O que chama a atenção nesse fraquíssimo e esquizofrênico texto é que o autor, com o título de mestre em Ciência Política pela USP, maneja os conceitos corretos e imediatamente induz o leitor a deturpá-los. Mas, embora seja um texto insustentável à luz das suas próprias premissas, a falácia precisa ser notada e denunciada. Não podemos perder a disputa pela opinião pública.
O autor afirma que “ao se debruçar sobre ‘as graves violações de direitos humanos’, a comissão terá também de especificar o que ela julga ser ‘grave’ “.
Óbvio.
E prossegue: “um parâmetro possível é considerar grave violação aquilo que é crime no Direito Internacional”.
Por ora, nenhum problema. Penso que é isso mesmo. O enorme lapso de tempo que a lei colocou como objeto de apuração, 46 a 88, impõe a necessidade de estabelecer critérios e focos. Este é um: o que é crime no Direito Internacional?
De plano, posto este foco, é imediato e intuitivo que praticamente desaparece do período de apuração o tempo decorrido de 46 a 64, sob uma Consituição democrática.
Porque ao dizer crime perante o Direito Internacional estamos dizendo CRIMES CONTRA A HUMANIDADE.
O conceito de crime contra a Humanidade é este (aproximadamente como definido pelo Estatuto de Roma do Tribunal Penal Internacional) :condutas praticadas pelo Estado que visem eliminar ou impor graves danos a grupos de pessoas (etnias, minorias, opositores políticos, etc) praticadas de modo INTENSO ou SISTEMÁTICO.
O conceito também admite, em vez de Estado, “organização”. Seria o caso – comum na África, por exemplo – de facções ou exércitos que não controlam aparelho do Estado ou não são reconhecidos como tal, mas que equivalem ao Estado pelo potencial ofensivo que detém.
Postas as coisas neste perspectiva (até agora estou de acordo com o texto) a manipulação grosseira aparece apenas no seu final: diz o autor que deverá a Comissão verificar se os grupos não estatais cometeram crimes contra a humanidade.
As próprias premissas do autor tornam logicamente desnecessárias essa afirmação!

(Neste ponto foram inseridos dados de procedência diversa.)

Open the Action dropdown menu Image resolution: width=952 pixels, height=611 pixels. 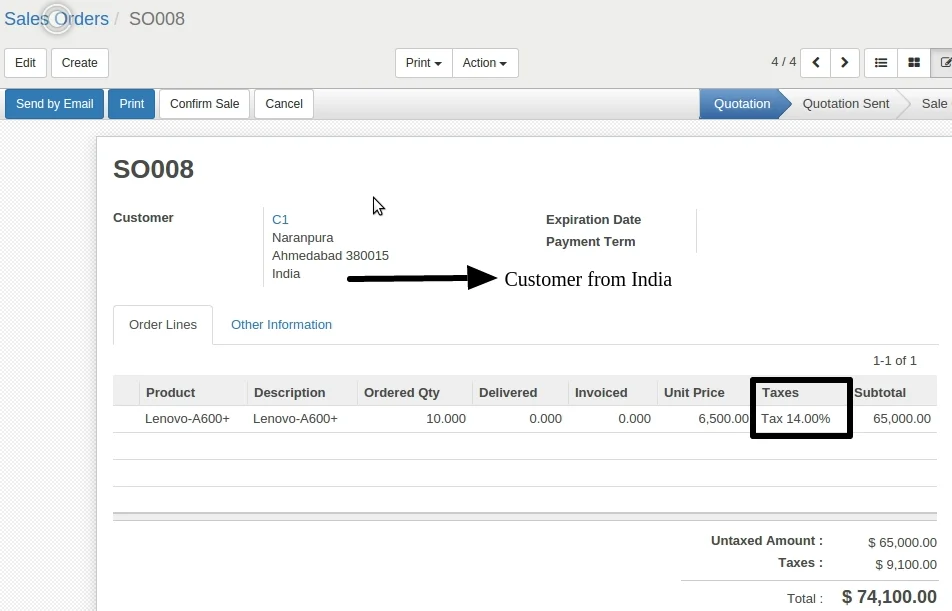coord(485,62)
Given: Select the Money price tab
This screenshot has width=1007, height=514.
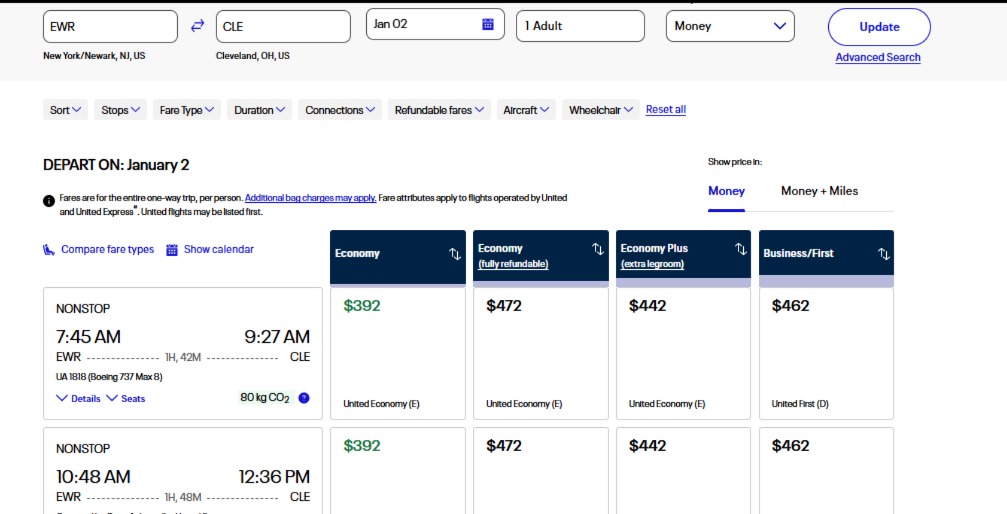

Ou teríamos que, digamos, Marighella, dedicou-se a uma luta com o objetivo aniquilar ou impor graves danos a uma parte do povo brasileiro? Porque somente assim se poderia cogitar de crime contra a humanidade. O jovem autor, com o cinismo do fascismo, quer convencer hoje a opinião pública de que há alguma possibilidade teórica, conceitual, de comparar Ustra com Marighella, ou Mário Alves, ou Lamarca, que exerciam o direito – filsoficamente consolidado há séculos – de resisitir contra a tirania, de opor-se a uma ditadura que havia derrubado um governo democrático, legitimamente eleito.
É isso que, sutilmente, deixa aberto o final do texto, mesmo contrariando o próprio conceito de crime contra a humanidade que o autor corretamente menciona antes.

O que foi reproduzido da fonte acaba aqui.